Por Juan David Mosos |
Redacción América (EFE).- La música latina asiste a la gala de la 68ª edición de los Grammy con la certeza de confirmar su evolución al celebrar 50 años de presencia en estos premios, arropada ahora por un nutrido y diverso grupo de artistas que incluye a figuras como Karol G y Bad Bunny, quien aspira a los principales galardones de la noche.
El puertorriqueño llega con el cartel de principal exponente del género por cuenta de sus nominaciones en el ‘big three’ de las categorías, en las que espera celebrar con una victoria histórica las cinco décadas que han pasado exactamente desde que Eddie Palmieri, con su álbum ‘Sun of Latin Music’, recibió en 1976 la primera estatuilla para un producción latina.
‘DeBÍ TiRAR MáS FOToS’ le ha valido ha Bad Bunny 6 candidaturas en los Grammy 2026, pero entre todos los latinos acumulan más de 30 postulaciones en las que se ven representados una decena de países, una prueba más de que la presencia de estos artistas pasó de ser testimonial hace unos años a estructural en la actualidad.
Bad Bunny, mejorará su ‘currículum’
Ya logró un hito el Conejo Malo al ser el primer cantante latino que en una sola edición consigue nominaciones a mejor álbum, mejor canción y mejor grabación del año y, aunque tendrá que enfrentar a estrellas de la talla de Kendrick Lamar, Bruno Mars o Billie Eilish, si gana al menos en uno de esos apartados seguirá ampliando sus récords.
De acuerdo con la quinielas, el boricua es el gran favorito para llevarse su tercer gramófono a mejor álbum de música urbana y con ello lograría ampliar su reinado en dicha categoría, que ha repartido hasta ahora otros dos premios, uno para Karol G y otro para Residente.

Asimismo, una sola victoria en la noche le será suficiente para ingresar en el ‘top 10’ de los artistas latinos que más grammys coleccionan en sus vitrinas —hasta ahora acumula 3—, un grupo que lidera de lejos el panameño Rubén Blades, con 12.
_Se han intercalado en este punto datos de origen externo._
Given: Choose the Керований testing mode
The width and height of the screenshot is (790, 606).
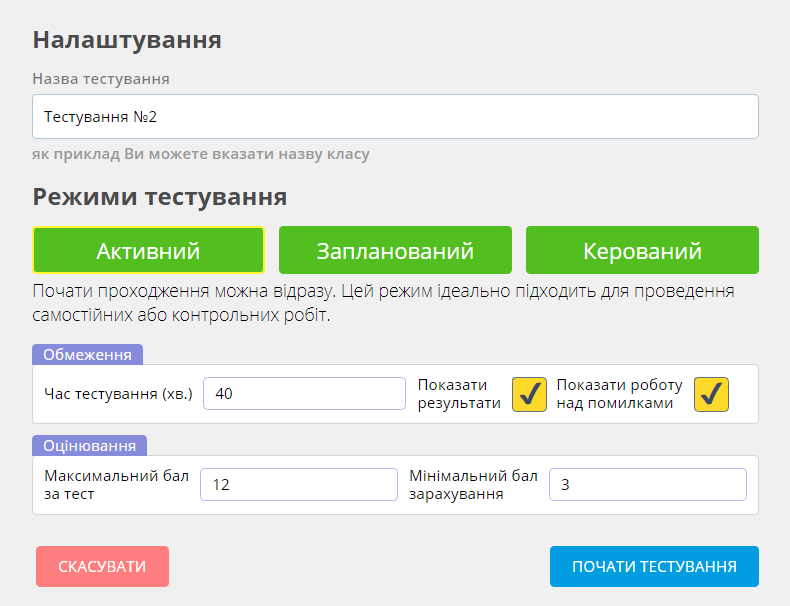Looking at the screenshot, I should point(642,250).
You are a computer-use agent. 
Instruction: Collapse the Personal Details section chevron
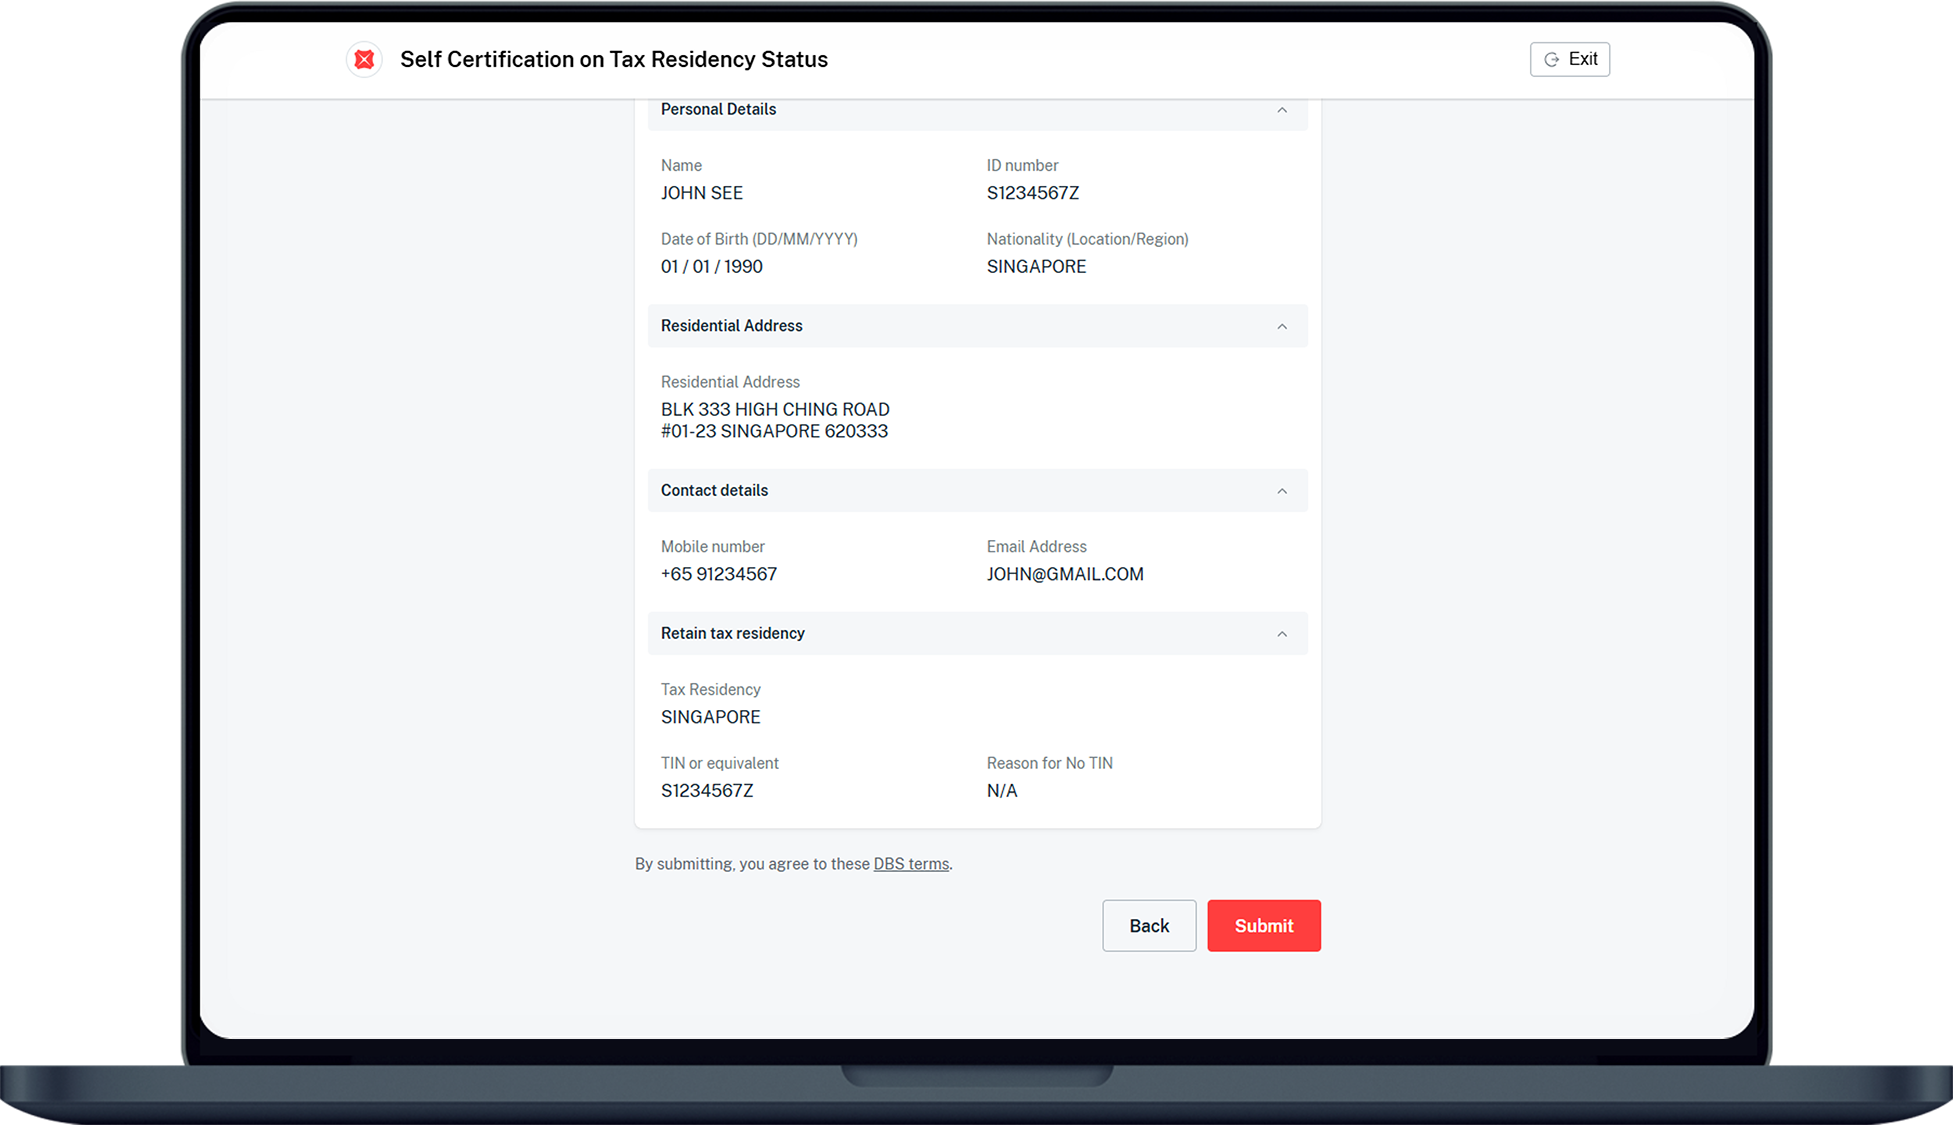tap(1281, 110)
Como defensor del español, una faceta que se ha intensificado desde su elección como protagonista del espectáculo de medio tiempo del Super Bowl, Bad Bunny podría conseguir que un tema en un idioma distinto al inglés se imponga como mejor canción o mejor grabación del año, algo que no ocurre desde que ‘Volare’, del italiano Domenico Modugno, lo hizo en 1959.
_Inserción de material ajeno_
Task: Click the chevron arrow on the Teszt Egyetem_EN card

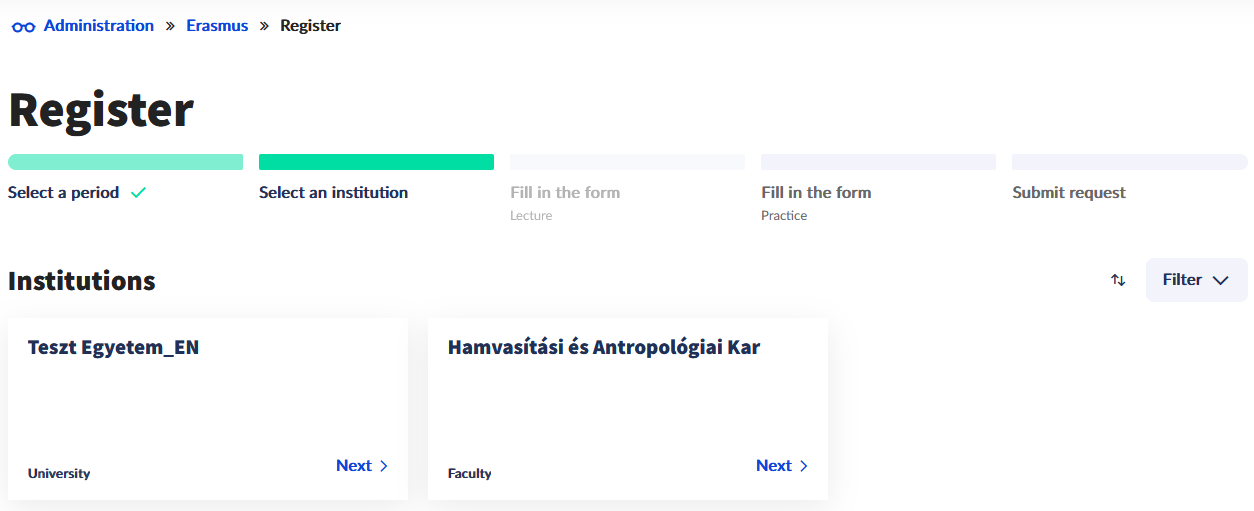Action: (384, 466)
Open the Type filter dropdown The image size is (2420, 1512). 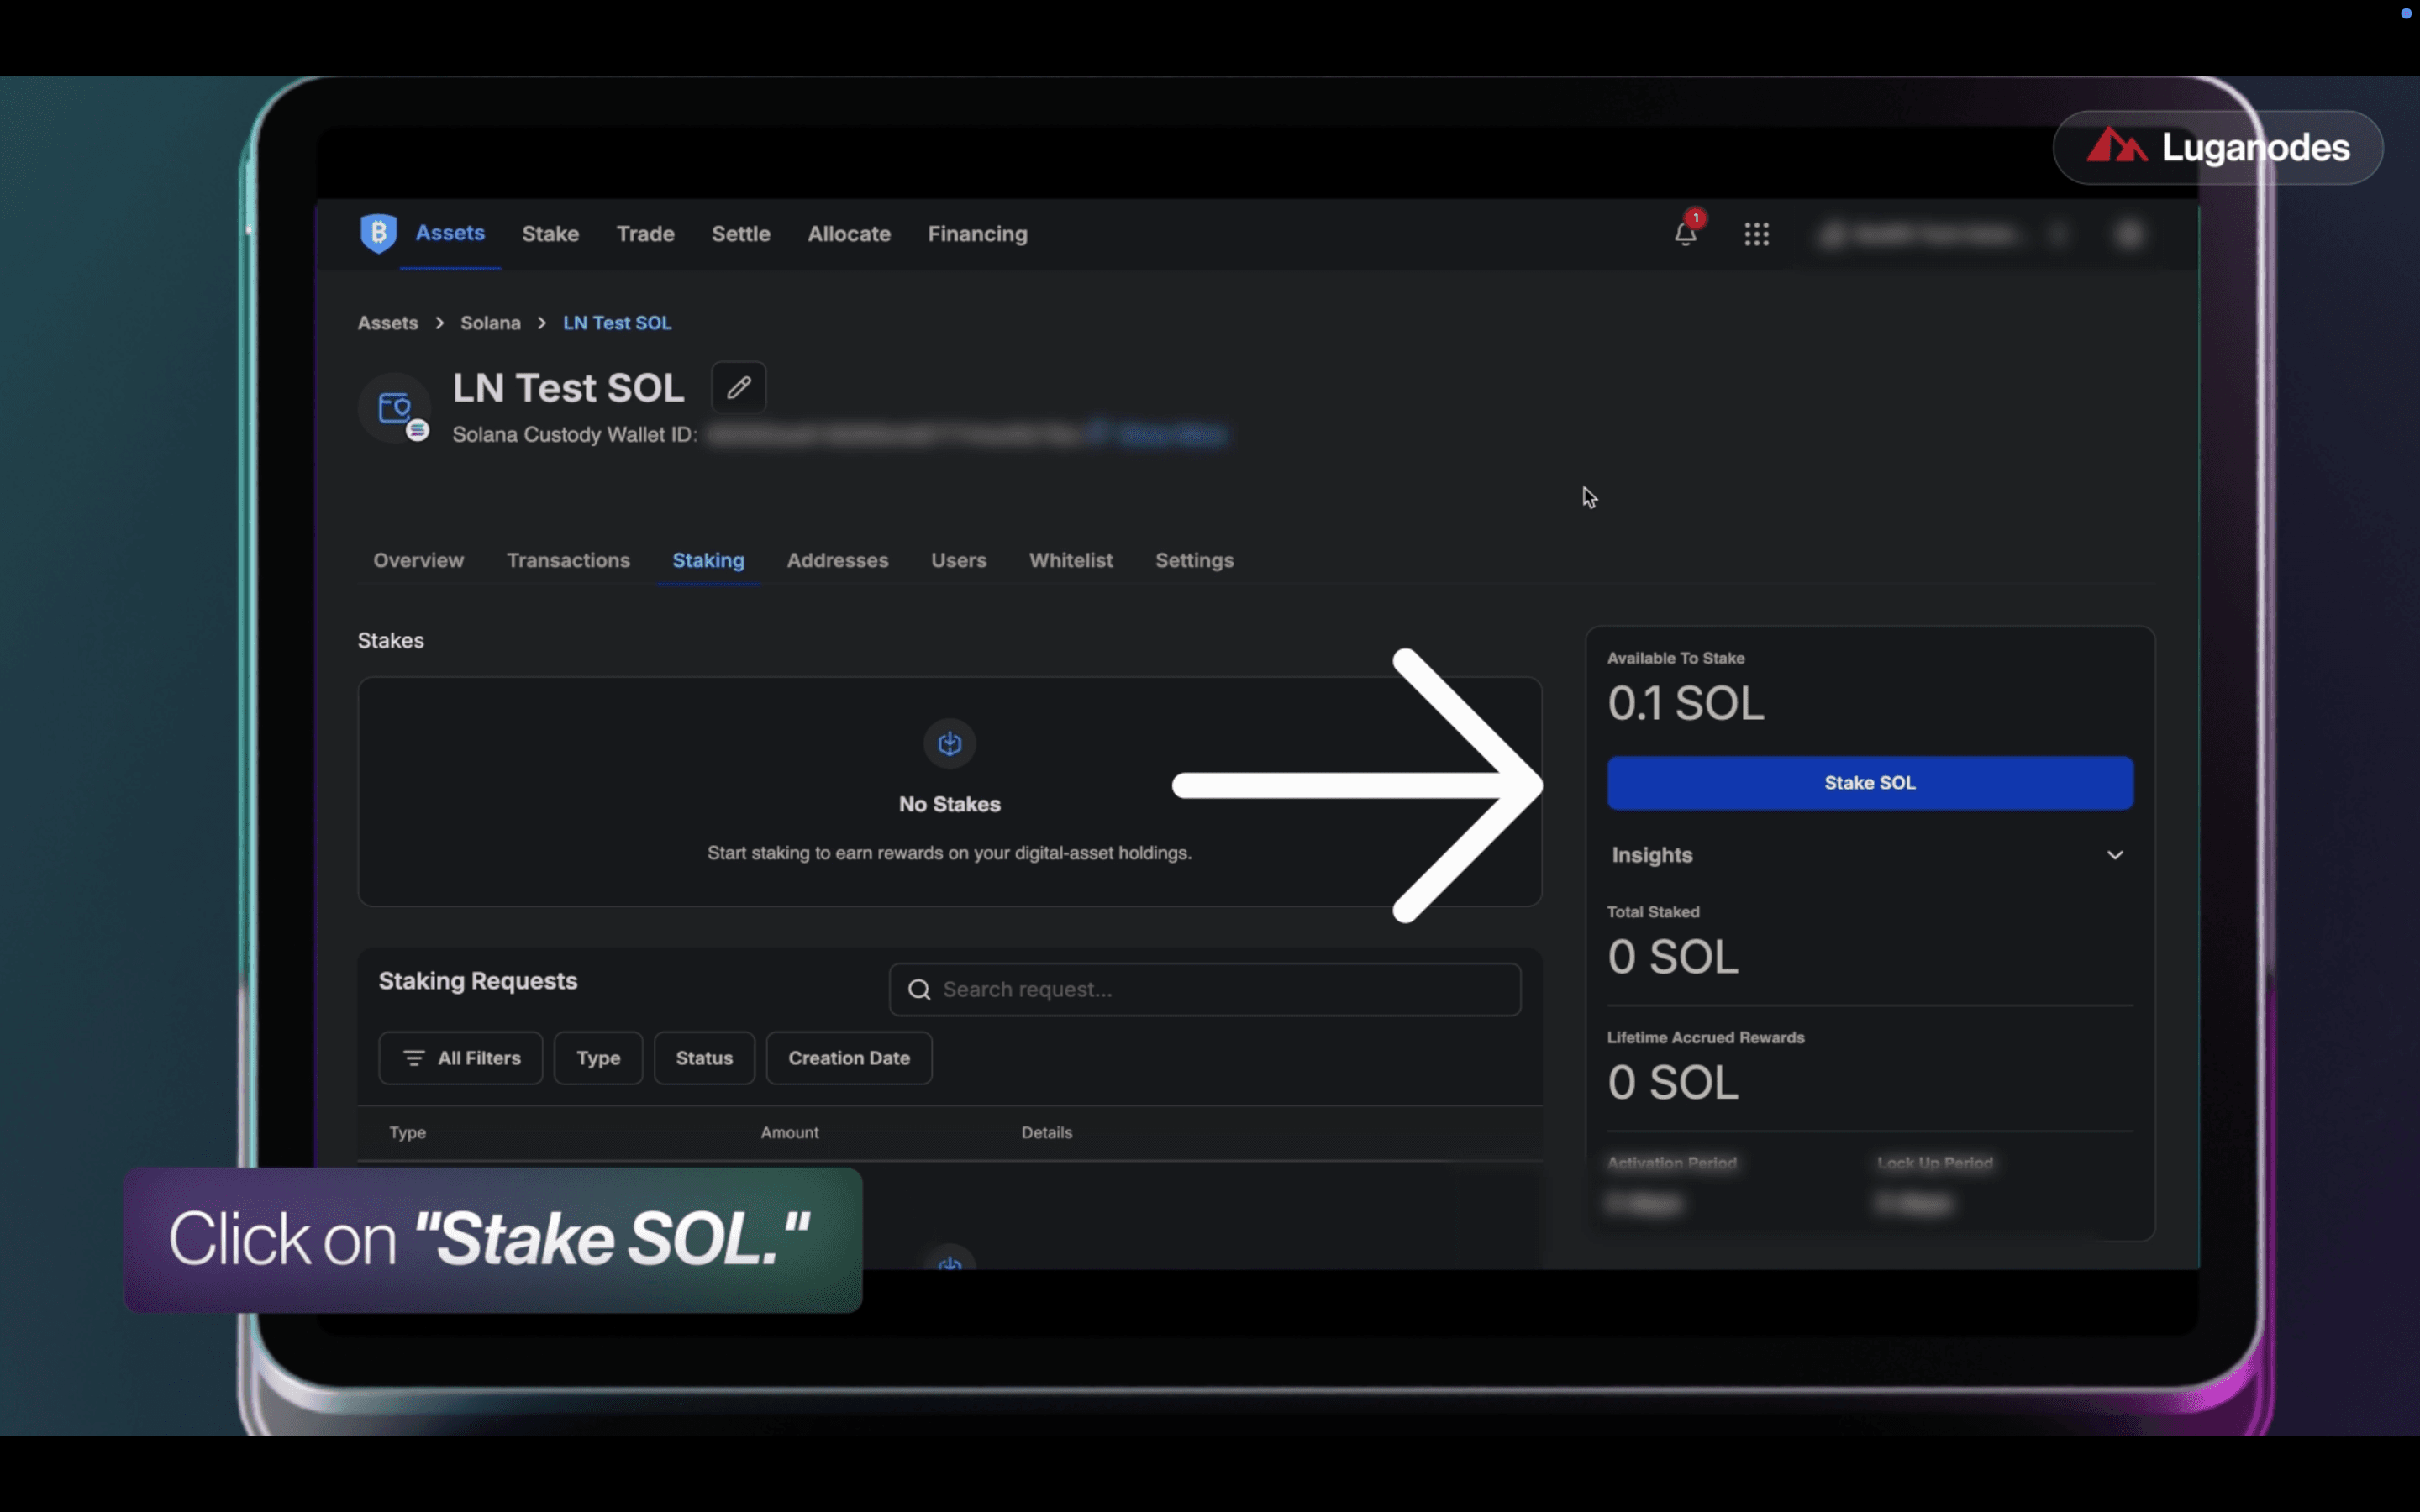coord(598,1058)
Los Grammy dan fe del auge de la música latina
No es coincidencia que el artista más escuchado en el mundo sea latino, pues en los registros de la Academia de la Grabación consta que se han entregado 507 premios y 2.652 nominaciones para este género desde 1976 y, aunque en principio era una presencia casi anecdótica, en las últimas dos décadas ha habido una notable expansión.
El dominio del ‘streaming’ y la internacionalización del mercado hispanohablante aceleraron el fenómeno y han permitido que países como Puerto Rico, con 9, Colombia, con 8, México, con 5, o Argentina, con 4, tengan en esta edición aspiraciones en las categorías de mayor impacto en los Grammy.
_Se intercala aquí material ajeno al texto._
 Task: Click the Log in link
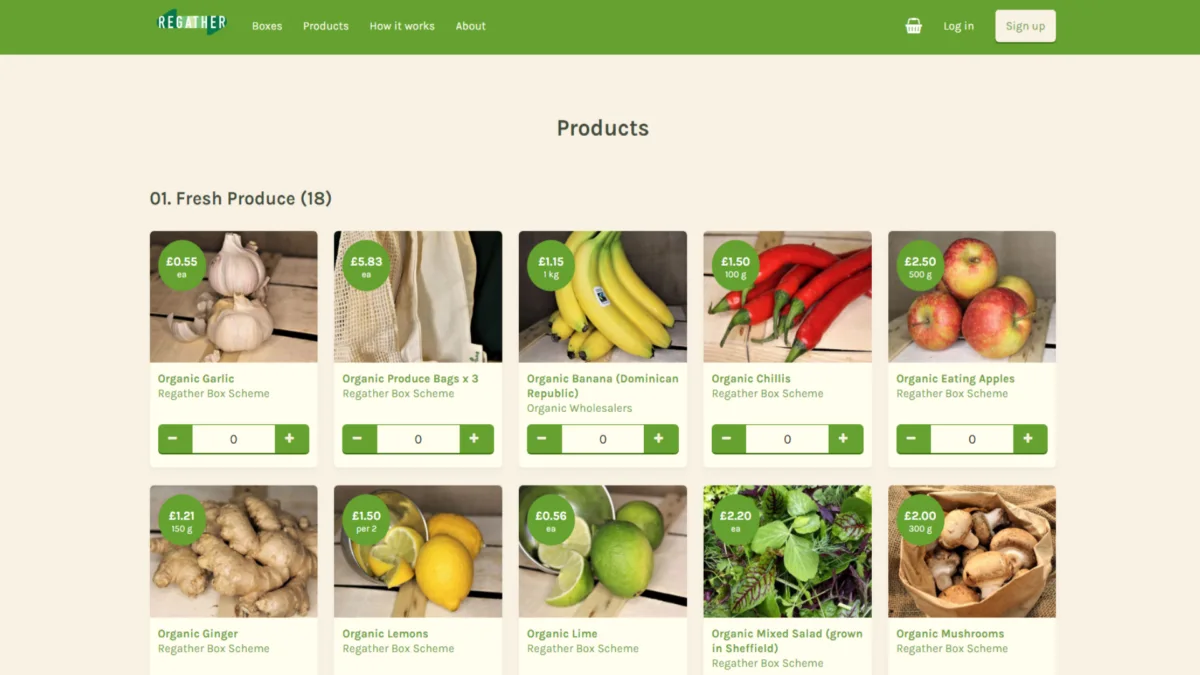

Esperan reclamar su galardón un variopinto grupo de artistas que van desde la cubana e ícono tropical Gloria Estefan, pasando por el rock de Fito Páez o Aterciopelados, hasta las voces urbanas de Nicki Nicole o J Balvin, entre otros.

Hay espacio también para los récords: Rubén Blades, con ‘Fotografías’, buscará extender su dominio hasta las seis estatuillas en el apartado de mejor álbum tropical latino, mientras el español Alejandro Sanz podría romper, gracias a ‘¿Y ahora qué?’ el empate a cuatro que tiene con José Feliciano como los máximos ganadores en la categoría de mejor álbum pop latino.
Por su parte, la colombiana Paola Jara celebró anticipadamente con su nominación a mejor álbum de música mexicana con ‘Sin rodeos’, que le permitió hacerse un lugar en una rama que acaparan tradicionalmente artistas de México, representados este año por Fuerza Regida, Grupo Frontera y Carín León.